To get a sense of just how far the state has to go with this information, try viewing the data already placed on maps. Go to this site: http://ctecoapp1.uconn.edu/simpleviewer/ezviewer.htm. On the left side of the page, scroll down to “Open Space.” Then click on “Protected Open Space Mapping.” The map on the right will automatically load.

Zooming in on coastal and eastern Connecticut shows no data on this map because, Wagener said, POSM did not complete its work in many of those towns.

Data from 1997 can be viewed by clicking on “1997 Municipal and Private Open Space” on the left side of the page. The map at right will show properties in various colors, designating parks, forests, preserves, and school property.

Based on these maps, then, the state:

  • Knows about (acquired a half century ago) but does not know about the 77-acre Summer Hill property in North Madison, near Hammonasset Reservoir, acquired just this year.
  • Knows about Bluff Point Coastal Reserve and Haley Farm State Park in Groton, but not about the 76-acre Merritt Family Forest, acquired in 2008.
  • Does not know about hundreds of acres (out of 2,500 total) preserved by the Avalonia Land Conservation Trust in Groton, Ledyard, Stonington, North Stonington, Griswold, Preston, and Voluntown.
  • Knows about in Waterford but not about acreage set aside as open land in subdivisions since regulations added that provision decades ago.

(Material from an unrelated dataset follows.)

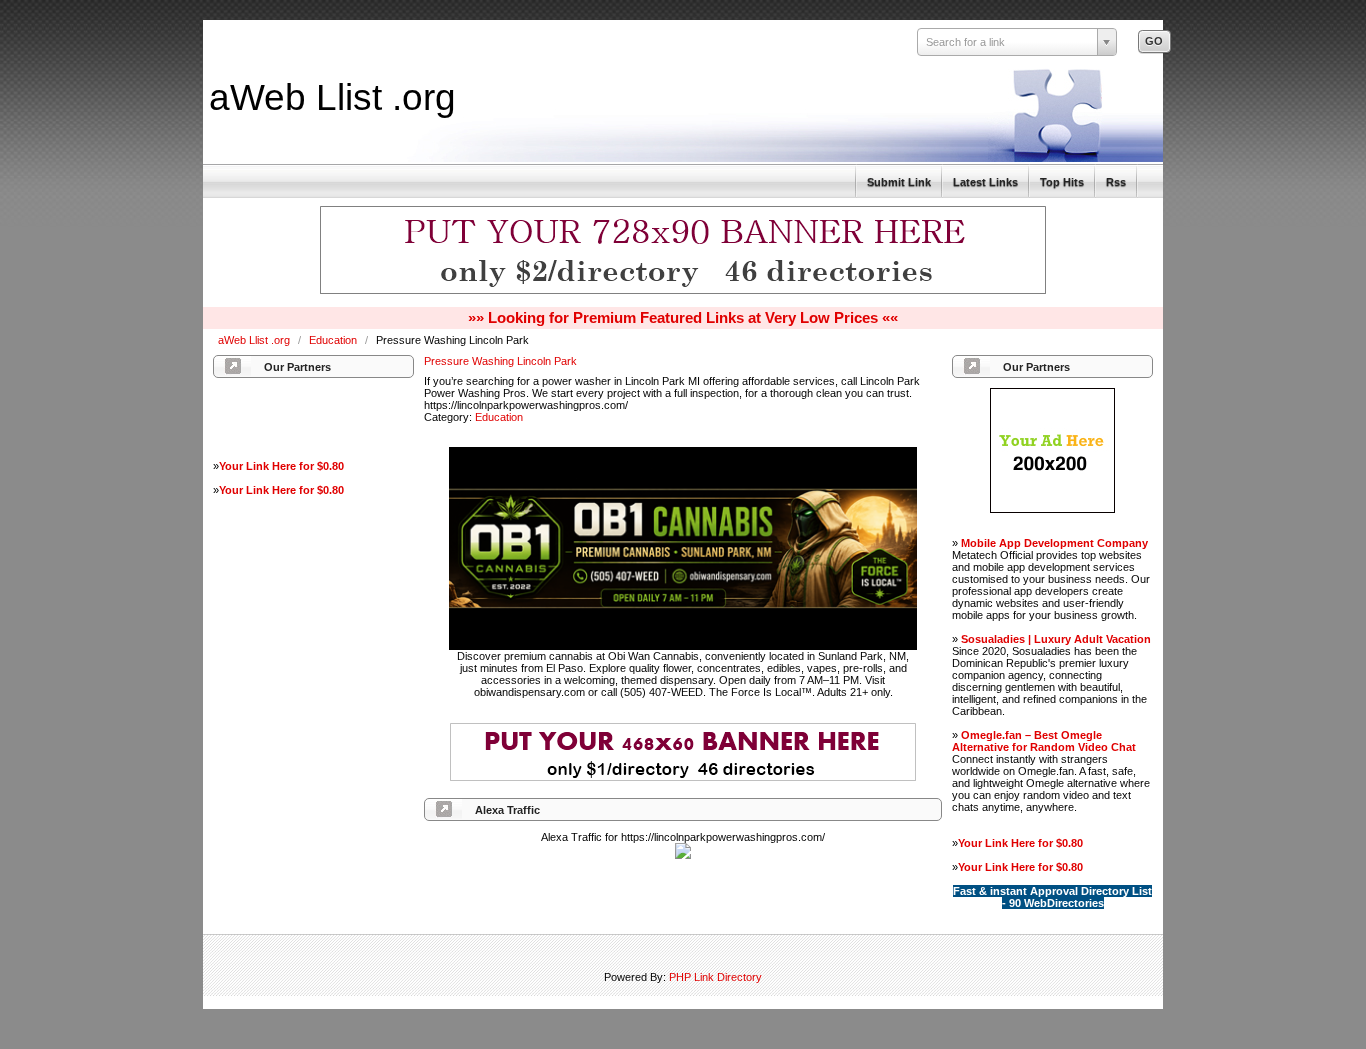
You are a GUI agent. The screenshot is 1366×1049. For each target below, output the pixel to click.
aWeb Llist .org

It seemed that it might be easy for a smart person to gather the lists of protected land from a town. But it’s not. Most towns have that information, but not in one place. Since not all land that has been protected from development is open to the public, an inventory is not the simple matter of making a list of public parks and nature preserves.

One town clerk told me I was welcome to come down there and do research in the land records, but that she wasn’t sure who might have a list.